* [Given data]:
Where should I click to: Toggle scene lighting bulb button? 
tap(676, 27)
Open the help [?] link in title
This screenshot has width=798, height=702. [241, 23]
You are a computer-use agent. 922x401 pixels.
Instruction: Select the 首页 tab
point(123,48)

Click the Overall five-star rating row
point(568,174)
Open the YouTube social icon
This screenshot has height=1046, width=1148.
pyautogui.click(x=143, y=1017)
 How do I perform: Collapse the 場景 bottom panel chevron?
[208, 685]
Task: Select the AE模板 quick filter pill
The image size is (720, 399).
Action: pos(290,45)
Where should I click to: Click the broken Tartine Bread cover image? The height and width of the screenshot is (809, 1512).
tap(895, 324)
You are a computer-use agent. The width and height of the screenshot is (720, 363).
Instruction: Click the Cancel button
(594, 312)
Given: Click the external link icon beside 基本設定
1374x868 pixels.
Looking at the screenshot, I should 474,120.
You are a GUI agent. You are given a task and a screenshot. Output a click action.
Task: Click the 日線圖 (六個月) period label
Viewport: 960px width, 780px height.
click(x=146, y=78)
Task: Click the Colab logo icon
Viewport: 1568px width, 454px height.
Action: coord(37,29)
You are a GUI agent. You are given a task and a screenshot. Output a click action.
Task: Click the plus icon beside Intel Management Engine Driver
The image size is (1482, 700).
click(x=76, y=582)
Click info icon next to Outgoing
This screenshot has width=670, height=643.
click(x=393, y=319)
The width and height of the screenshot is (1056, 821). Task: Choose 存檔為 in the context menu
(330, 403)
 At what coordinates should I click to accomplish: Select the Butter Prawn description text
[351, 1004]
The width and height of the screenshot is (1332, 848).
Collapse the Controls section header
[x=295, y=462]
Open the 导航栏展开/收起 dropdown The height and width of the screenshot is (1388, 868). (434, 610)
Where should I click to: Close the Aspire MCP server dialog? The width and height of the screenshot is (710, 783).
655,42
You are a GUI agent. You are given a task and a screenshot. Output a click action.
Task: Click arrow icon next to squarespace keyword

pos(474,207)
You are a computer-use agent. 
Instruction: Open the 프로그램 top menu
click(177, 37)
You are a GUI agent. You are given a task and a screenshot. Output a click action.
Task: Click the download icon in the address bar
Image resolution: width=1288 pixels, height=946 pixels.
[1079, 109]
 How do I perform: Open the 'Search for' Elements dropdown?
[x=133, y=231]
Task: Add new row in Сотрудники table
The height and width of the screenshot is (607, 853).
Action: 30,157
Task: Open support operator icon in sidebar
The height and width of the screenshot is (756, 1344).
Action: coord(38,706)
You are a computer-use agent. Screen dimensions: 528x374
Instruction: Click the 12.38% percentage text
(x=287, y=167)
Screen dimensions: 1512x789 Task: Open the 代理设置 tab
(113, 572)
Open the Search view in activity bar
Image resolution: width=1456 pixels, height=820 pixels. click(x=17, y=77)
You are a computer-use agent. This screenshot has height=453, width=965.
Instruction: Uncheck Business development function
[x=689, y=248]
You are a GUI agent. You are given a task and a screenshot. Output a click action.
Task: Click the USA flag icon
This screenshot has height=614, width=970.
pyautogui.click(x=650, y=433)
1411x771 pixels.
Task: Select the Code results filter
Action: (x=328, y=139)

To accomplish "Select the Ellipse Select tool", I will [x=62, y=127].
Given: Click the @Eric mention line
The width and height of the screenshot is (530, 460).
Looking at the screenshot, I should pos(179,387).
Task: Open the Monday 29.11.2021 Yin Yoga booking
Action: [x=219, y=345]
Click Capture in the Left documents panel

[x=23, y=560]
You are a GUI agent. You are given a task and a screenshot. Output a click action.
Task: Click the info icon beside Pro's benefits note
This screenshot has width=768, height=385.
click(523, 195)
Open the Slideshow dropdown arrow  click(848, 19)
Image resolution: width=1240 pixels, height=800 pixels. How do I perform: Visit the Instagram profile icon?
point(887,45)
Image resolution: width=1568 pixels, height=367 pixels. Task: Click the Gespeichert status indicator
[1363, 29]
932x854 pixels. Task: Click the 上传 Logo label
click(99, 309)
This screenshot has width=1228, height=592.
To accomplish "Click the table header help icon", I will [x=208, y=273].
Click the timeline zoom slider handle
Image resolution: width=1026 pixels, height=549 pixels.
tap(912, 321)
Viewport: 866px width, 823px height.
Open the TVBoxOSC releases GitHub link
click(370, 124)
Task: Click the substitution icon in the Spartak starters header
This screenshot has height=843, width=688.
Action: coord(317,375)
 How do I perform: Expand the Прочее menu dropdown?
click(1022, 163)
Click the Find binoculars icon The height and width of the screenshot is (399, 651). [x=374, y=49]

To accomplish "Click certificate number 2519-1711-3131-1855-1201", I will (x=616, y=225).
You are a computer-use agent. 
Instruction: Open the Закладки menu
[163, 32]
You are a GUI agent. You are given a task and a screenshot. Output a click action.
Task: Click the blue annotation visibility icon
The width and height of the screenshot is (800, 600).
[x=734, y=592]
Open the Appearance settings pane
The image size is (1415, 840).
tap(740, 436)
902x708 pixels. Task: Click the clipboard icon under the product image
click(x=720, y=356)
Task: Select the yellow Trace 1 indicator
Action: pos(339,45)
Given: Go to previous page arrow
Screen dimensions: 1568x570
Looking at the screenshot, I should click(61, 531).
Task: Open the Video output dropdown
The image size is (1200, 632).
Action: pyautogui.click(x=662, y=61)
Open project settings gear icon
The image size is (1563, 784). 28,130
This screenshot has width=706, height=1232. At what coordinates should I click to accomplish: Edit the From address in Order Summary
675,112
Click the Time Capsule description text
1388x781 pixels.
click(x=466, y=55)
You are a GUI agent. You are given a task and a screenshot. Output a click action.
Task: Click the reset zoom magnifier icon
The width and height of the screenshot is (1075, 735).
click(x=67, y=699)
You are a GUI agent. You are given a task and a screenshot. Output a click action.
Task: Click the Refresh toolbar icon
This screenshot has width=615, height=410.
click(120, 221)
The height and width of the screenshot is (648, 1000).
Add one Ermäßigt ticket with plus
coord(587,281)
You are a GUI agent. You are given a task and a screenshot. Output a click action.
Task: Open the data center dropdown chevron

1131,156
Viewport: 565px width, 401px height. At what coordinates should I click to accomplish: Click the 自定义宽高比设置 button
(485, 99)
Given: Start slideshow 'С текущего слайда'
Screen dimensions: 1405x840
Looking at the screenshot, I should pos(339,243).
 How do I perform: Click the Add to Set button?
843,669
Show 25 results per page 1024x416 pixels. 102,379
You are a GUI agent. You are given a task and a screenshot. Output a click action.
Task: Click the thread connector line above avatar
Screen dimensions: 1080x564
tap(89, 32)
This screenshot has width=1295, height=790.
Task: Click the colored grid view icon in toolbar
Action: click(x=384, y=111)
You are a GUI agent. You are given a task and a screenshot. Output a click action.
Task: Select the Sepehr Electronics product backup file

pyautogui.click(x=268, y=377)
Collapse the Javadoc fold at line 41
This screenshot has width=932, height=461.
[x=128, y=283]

* [Description of the task]: Which of the lines above carry the string "will"? Copy every one.

* [Result of this task]:
To accomplish "Select the Ellipse Select tool", I will [x=62, y=127].
To accomplish "Click the table header help icon", I will [x=208, y=273].
To accomplish "Click certificate number 2519-1711-3131-1855-1201", I will (x=616, y=225).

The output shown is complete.